Recent advances in cohesin biology

Abstract

Sister chromatids are tethered together from the time they are formed in S-phase until they separate at anaphase. A protein complex called cohesin is responsible for holding the sister chromatids together and serves important roles in chromosome condensation, gene regulation, and the repair of DNA damage. Cohesin contains an open central pore and becomes topologically engaged with its DNA substrates. Entrapped DNA can be released either by the opening of a gate in the cohesin ring or by proteolytic cleavage of a component of the ring. This review summarizes recent research that provides important new insights into how DNA enters and exits the cohesin ring and how the rings behave on entrapped DNA molecules to provide functional cohesion.

Keywords: chromosome; cohesin; mitosis.

Figure 1.. The cohesin complex.

The four-subunit complex contains two SMC proteins, each of which forms long antiparallel coiled-coils. The SMC proteins interact in two places: where they fold back on themselves (hinge domains) and at head domains formed by interaction of their N and C termini. The interactions of the Smc1 and Smc3 head domains together form two intermolecular ATPases. ATP is indicated by yellow diamonds. Note that the Smc1 and 3 subunits, when interacting at both the hinge and the ATPase domains, would form a structure with an internal pore. The Mcd1 subunit (blue) interacts with both SMC head domains. Because the ATPase domains interact, a second pore may exist between Mcd1 and the Smc proteins. Separation of the Smc ATPase domains by ATP hydrolysis would create a single pore surrounded by Mcd1, Smc3, and Smc1. The Scc3 subunit, shown in grey, is not thought to form part of the ring.

Figure 2.. Model for DNA unloading through the Smc3-Mcd1 gate.

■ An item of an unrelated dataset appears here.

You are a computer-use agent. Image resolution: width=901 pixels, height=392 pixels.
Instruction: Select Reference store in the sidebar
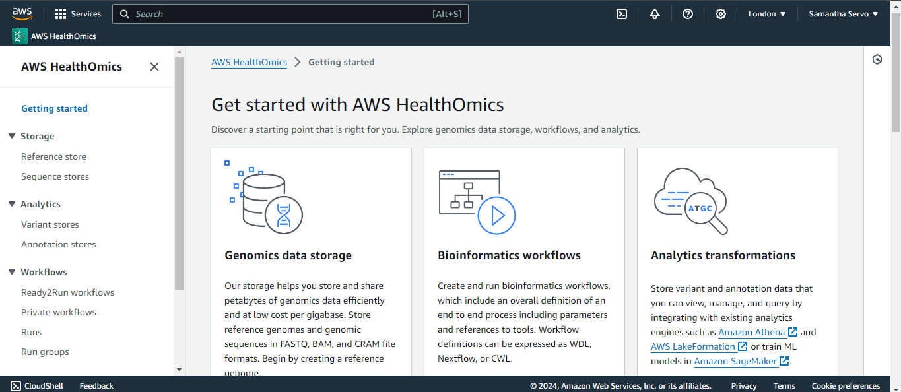pos(53,156)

DNA is loaded into the cohesin ring, which is closed in part through interaction of the Smc1 and Smc3 head domains ( A). Once loaded into the cohesin ring, interaction of DNA (lavender line) with the head domain of Smc3 can stimulate ATPase activity at the Smc3-Smc1 interface, resulting in partial opening of the cohesin ring ( B). This allows Wapl to open the Smc3-Rad21 interface, fully releasing the DNA ( C) . In contrast, acetylation of the Smc3 head domain, indicated by the black star, would prevent close interaction of the DNA with the head domains, preventing ATP hydrolysis ( D) and thus preventing ring opening ( E). In this model, acetylation of the Smc3 head domain might prevent both entry and exit of DNA.

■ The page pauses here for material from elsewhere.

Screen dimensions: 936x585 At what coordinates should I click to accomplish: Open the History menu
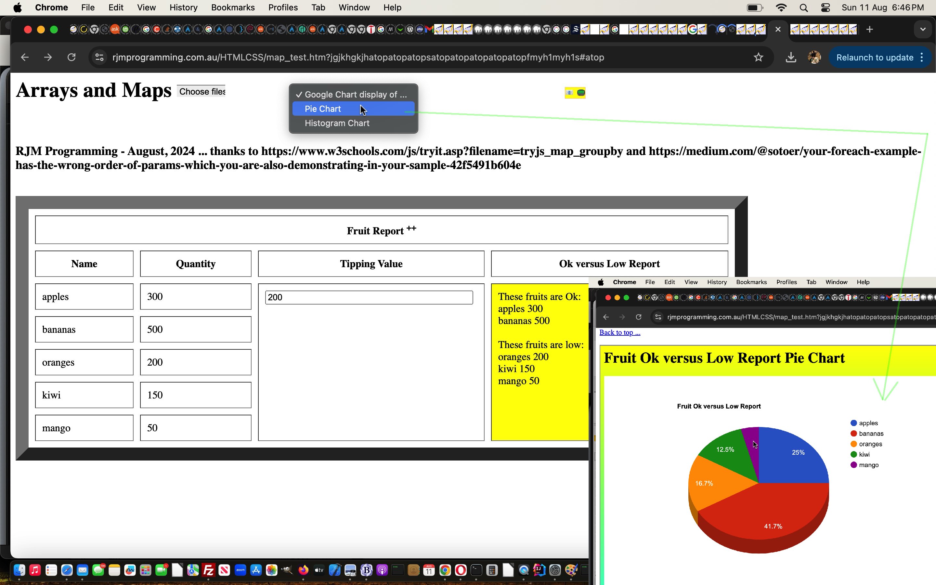(x=183, y=8)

Figure 3.. Different models for functional interaction of cohesin with sister chromatids.

In the most basic “embrace” model ( A), both sister chromatids are entrapped together within individual cohesin rings, which are loaded either before or during DNA replication. The finding that two different non-functional alleles of individual cohesin subunits are able to promote cohesion when expressed in the same cell is consistent with the notion that higher order cohesin interactions can promote sister chromatid tethering . Examples include the handcuff ( B) and stacked cohesin ( C) models.

Figure 4.. Single molecule analysis of cohesin’s interaction with DNA.

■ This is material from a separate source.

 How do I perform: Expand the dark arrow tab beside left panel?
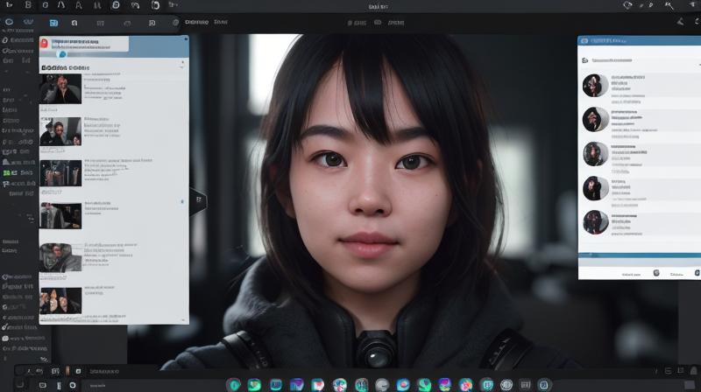click(199, 200)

Purified cohesin incubated with tethered and extended DNA molecules shows the behaviors illustrated . The presence of the loader complex (not shown) results in the highly stable interaction of cohesin with DNA. Once loaded, cohesin appears to move freely along the length of the DNA, unless there is an obstacle of greater than ~11 nm in size. Cohesin is released from the untethered end of the DNA molecule (shown at left) and stops when it reaches the tethered end (right).